• Source data:

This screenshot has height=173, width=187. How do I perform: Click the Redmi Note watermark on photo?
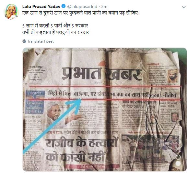point(177,140)
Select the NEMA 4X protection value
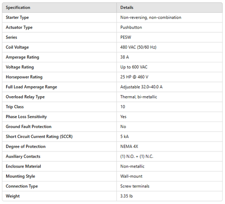Screen dimensions: 225x204 (129, 146)
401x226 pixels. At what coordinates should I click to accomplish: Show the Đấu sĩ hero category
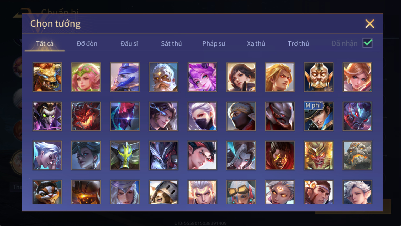(129, 43)
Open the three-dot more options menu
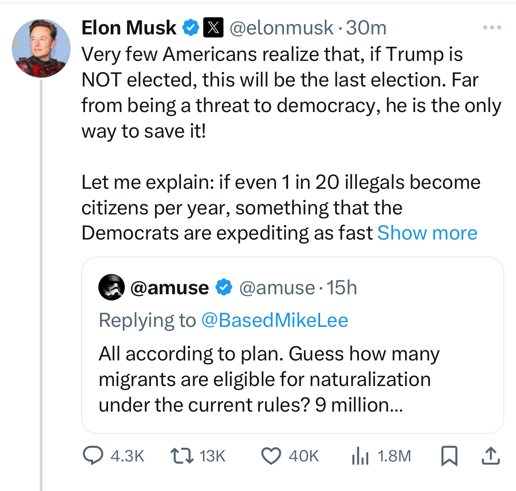Viewport: 516px width, 491px height. (492, 27)
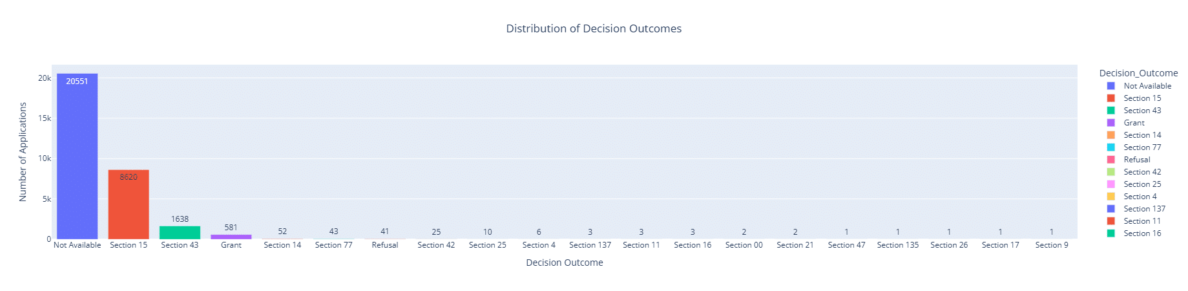The height and width of the screenshot is (291, 1188).
Task: Click the blue Not Available bar
Action: 77,156
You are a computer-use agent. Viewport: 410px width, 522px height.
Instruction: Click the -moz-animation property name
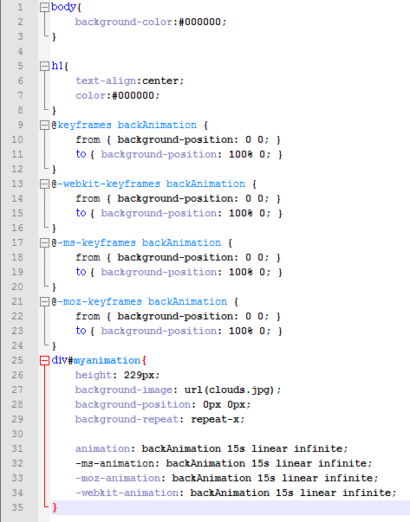118,478
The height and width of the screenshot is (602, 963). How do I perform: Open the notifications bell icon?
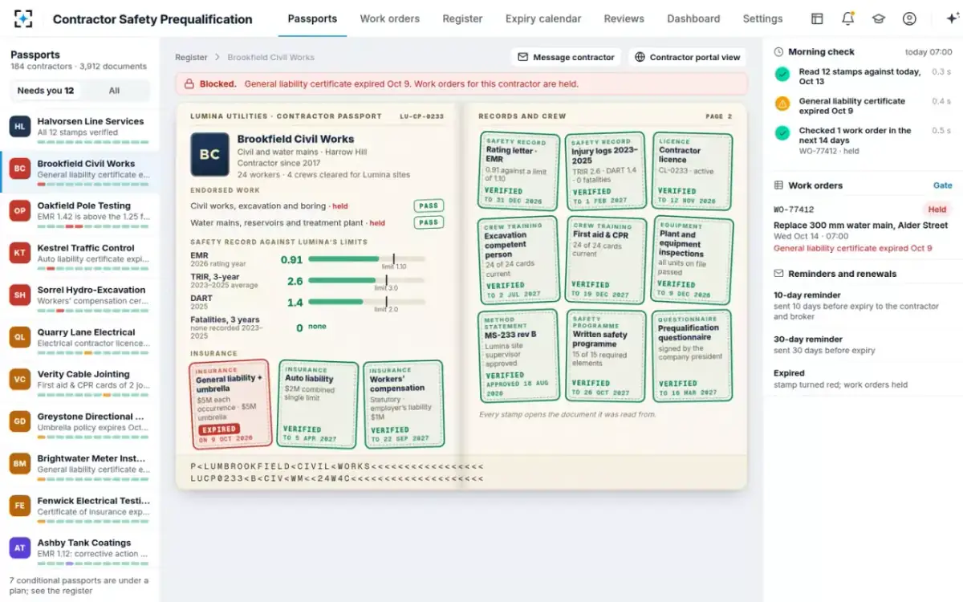847,18
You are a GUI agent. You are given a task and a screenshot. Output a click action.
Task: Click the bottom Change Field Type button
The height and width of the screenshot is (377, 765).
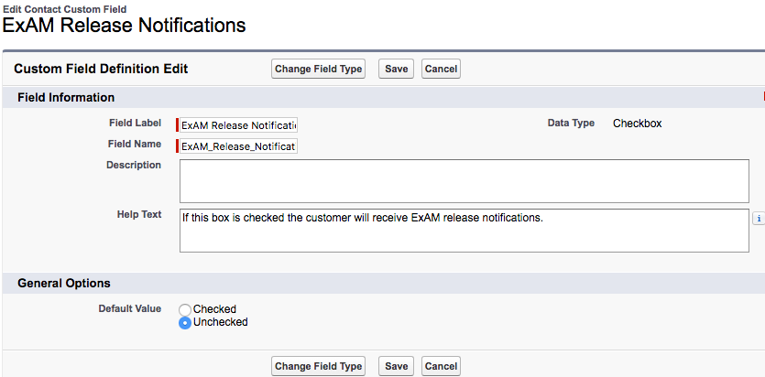(x=318, y=366)
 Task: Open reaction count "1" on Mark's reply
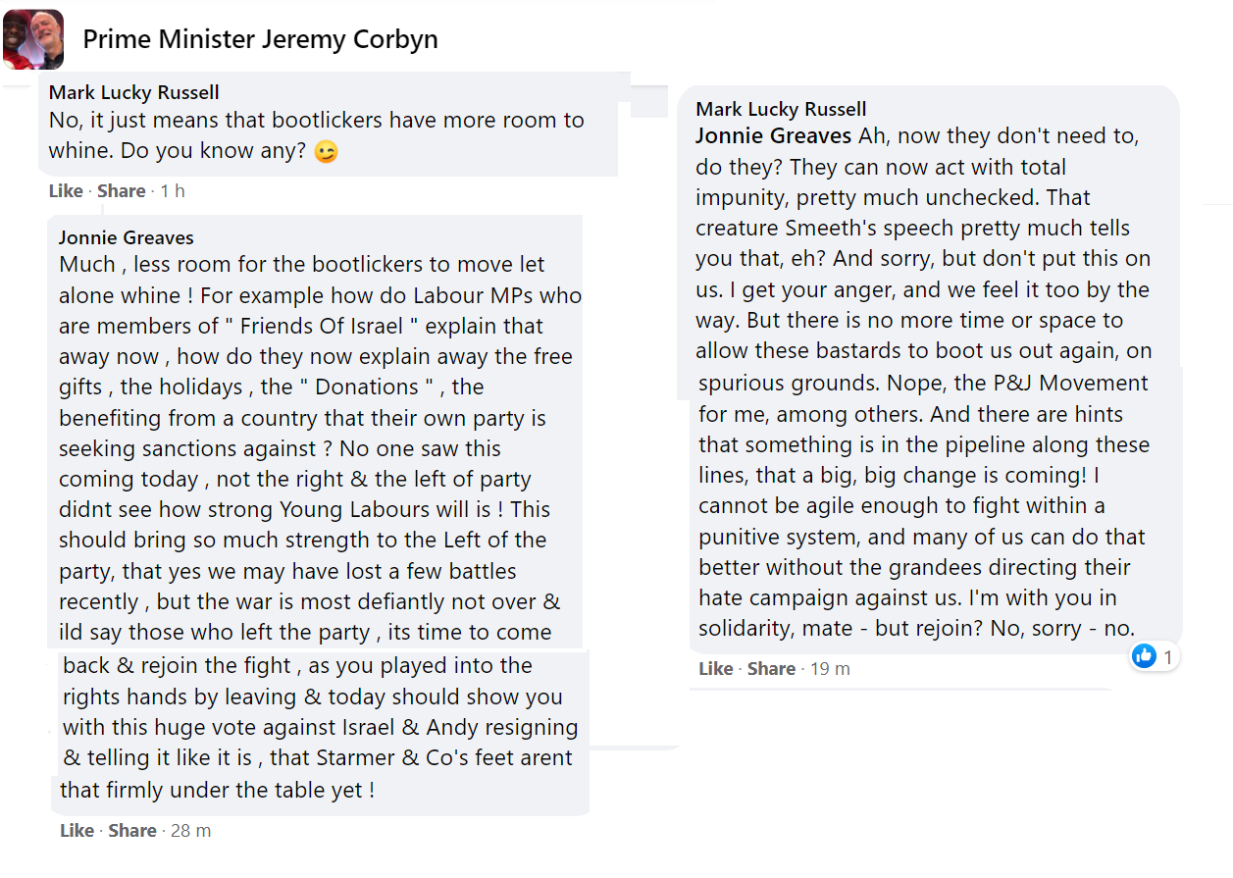1167,657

• Instructions to follow: Scan the entries above for lines with "agent" in them, then report how many there are as a plain number.

• Result of the task: 2